Les premier, troisième, quatrième et cinquième actes avaient été écoutés avec faveur ; mais quant au deuxième acte, à mon acte, chute complète : on le trouva trop monté de ton, trop dramatique, discordant avec le reste de l’ouvrage. Une scène surtout choqua les auditeurs, une scène de prières qui entouraient le lit du mourant. « Oh ! dit alors Michel Masson, s’ils se mettent à chanter la messe !... » Ce mot fut l’arrêt du second acte : « Coupez-le ! supprimez-le ! » Tel fut le cri presque unanime ; je dis presque, car trois personnes protestèrent. Scribe avait là une belle occasion de revanche contre moi. Il fut un des trois réclamants. Il s’adjoignit à moi, et Mahérault s’adjoignit à lui. Nous luttâmes énergiquement pendant une heure et demie. Les critiques et même les moqueries pleuvaient contre mon malheureux acte, que je défendais de mon mieux ! « C’est Legouvé qui a raison, s’écriait Mahérault, avec la ténacité indomptable qu’il apportait dans son rôle de conseiller, et c’est vous qui avez tort ! Vos critiques sont justes, mais ce sont des critiques de détail ; le fond, le plan sont bons. Des lourdeurs d’exécution ? Soit ! Des disparates de ton ? J’en conviens ; mais supprimer l’acte, autant vaudrait se faire couper une jambe parce qu’on a un cor au pied !... » Onze heures et demie ayant sonné : « Mes enfants, dit Scribe tout à coup, allons nous coucher ! Je meurs d’envie de dormir, nous verrons demain matin... » Le lendemain à midi, après le déjeuner, Scribe nous lisait ce second acte, allégé, égayé, un peu dépoétisé, mais plus vif, plus amusant, tel enfin qu’il est resté, c’est-à-dire peut-être le meilleur de l’ouvrage. Voilà ce qu’est le conseil dans l’art dramatique, et je n’ai pas craint de m’attarder à ce récit, parce qu’il vous peint ce génie si plein de ressources qui s’appelait Scribe, et ce loyal ami, si plein de clairvoyance, qui s’appelait Mahérault.
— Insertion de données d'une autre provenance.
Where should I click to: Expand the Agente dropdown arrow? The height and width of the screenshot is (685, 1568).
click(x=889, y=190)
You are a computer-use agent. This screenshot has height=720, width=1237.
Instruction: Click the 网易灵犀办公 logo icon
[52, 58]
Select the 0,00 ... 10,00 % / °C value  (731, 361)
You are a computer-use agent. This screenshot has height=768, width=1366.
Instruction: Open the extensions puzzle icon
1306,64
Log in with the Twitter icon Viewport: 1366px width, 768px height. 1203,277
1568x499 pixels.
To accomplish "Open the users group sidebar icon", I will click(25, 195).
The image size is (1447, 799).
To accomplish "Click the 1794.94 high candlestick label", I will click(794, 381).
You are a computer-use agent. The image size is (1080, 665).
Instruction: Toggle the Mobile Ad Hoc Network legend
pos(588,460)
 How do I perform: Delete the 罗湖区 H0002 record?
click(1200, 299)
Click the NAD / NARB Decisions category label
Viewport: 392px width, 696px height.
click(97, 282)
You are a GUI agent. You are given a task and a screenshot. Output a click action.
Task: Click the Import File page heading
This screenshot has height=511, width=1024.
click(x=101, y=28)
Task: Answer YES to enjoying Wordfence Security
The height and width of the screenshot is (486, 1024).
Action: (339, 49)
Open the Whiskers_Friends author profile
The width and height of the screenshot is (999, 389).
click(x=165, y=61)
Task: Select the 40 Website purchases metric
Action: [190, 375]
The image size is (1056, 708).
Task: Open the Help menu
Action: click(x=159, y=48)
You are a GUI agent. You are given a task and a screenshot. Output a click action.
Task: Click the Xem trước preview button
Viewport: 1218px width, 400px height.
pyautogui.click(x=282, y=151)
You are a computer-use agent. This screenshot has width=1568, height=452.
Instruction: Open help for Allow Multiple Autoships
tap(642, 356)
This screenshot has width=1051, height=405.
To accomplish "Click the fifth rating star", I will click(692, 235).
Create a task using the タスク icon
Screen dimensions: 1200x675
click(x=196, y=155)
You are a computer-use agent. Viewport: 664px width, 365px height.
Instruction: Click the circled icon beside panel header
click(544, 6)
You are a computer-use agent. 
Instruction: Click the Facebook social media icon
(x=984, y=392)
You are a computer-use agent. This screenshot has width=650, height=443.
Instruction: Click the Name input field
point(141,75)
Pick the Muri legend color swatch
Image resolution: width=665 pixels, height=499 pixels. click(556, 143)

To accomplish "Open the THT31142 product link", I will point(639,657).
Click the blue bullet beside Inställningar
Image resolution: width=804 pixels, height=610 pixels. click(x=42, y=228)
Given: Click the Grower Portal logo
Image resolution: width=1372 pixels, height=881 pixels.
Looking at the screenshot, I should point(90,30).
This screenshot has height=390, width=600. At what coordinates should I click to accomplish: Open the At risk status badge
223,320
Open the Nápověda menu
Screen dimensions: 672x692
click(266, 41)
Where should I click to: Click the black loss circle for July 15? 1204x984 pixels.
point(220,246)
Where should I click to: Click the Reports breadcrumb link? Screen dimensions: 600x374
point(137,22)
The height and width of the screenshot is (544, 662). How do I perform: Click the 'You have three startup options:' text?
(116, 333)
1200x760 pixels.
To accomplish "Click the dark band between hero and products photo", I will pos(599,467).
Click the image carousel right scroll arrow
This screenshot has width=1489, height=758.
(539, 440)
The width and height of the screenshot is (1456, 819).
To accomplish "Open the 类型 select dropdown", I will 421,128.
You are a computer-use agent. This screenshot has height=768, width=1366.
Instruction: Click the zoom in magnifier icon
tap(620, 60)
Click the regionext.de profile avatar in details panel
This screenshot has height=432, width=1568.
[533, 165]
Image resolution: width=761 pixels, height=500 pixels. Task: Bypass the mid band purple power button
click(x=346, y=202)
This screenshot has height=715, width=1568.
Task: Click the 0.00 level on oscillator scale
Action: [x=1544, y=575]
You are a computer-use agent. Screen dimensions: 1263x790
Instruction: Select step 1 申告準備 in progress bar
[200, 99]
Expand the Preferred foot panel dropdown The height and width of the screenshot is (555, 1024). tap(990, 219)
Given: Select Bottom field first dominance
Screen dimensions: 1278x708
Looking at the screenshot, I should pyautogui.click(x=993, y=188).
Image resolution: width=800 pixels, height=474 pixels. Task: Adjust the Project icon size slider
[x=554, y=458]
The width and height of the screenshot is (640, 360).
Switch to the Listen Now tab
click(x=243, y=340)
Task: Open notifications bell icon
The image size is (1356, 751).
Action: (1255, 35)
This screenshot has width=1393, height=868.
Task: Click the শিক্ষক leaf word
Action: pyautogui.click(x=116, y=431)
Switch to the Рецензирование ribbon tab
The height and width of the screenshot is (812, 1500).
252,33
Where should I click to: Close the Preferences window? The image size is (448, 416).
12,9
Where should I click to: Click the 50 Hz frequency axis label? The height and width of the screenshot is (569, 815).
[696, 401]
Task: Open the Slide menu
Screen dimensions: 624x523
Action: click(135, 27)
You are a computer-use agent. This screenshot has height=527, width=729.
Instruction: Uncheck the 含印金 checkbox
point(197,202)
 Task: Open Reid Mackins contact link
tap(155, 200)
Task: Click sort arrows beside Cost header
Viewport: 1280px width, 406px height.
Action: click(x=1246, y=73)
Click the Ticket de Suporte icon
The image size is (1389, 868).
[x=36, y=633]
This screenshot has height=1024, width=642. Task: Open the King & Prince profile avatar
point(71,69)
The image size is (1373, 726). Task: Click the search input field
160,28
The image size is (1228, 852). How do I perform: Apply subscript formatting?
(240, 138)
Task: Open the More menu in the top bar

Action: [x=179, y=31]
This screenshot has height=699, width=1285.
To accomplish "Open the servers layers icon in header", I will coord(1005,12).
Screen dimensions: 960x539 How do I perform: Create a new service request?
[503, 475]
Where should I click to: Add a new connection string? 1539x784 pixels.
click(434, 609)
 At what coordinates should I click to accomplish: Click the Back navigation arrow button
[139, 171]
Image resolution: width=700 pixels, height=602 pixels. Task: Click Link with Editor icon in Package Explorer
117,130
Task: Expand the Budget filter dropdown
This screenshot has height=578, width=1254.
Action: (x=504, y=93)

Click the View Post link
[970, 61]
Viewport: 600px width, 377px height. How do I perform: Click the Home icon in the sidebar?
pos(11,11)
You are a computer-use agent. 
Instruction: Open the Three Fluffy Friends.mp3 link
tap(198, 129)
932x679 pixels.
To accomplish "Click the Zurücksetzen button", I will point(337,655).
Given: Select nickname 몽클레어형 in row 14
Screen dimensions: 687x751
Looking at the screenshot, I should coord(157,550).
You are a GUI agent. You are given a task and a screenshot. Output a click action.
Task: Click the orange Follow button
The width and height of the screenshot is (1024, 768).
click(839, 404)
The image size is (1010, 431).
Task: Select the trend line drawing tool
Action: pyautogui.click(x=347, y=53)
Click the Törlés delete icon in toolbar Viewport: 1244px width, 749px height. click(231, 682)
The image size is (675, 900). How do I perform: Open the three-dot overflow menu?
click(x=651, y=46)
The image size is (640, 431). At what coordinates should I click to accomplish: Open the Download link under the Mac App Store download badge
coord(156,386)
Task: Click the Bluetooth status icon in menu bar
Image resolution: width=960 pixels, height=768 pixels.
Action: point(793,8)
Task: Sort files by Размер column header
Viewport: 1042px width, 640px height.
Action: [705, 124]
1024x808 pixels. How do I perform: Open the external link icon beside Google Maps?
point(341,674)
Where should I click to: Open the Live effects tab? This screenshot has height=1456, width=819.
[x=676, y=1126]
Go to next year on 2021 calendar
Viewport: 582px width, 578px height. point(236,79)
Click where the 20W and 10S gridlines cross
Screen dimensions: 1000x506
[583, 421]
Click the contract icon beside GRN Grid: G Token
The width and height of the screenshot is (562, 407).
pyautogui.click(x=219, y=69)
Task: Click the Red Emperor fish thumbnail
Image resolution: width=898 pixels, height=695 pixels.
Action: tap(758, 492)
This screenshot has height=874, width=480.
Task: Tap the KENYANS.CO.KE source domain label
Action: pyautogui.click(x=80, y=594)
J’ai fini ; mais, en finissant, une réflexion me vient à l’esprit : j’ai parlé, dans ces pages, de gens connus, même célèbres, et je n’ai montré que de braves gens. J’ai interrogé leurs secrets, j’ai fouillé leur correspondance, et je n’ai pas révélé le plus léger scandale. Des amis qui s’aiment, des confrères qui ne se déchirent pas ; des lettres qui font honneur à ceux qui les ont écrites, et, en fait d’Inconnues, pas autre chose que quelques bonnes actions tenues secrètes par ceux qui les avaient faites... À quoi ai-je pensé de choisir un pareil sujet ? Ce n’est pas de notre temps.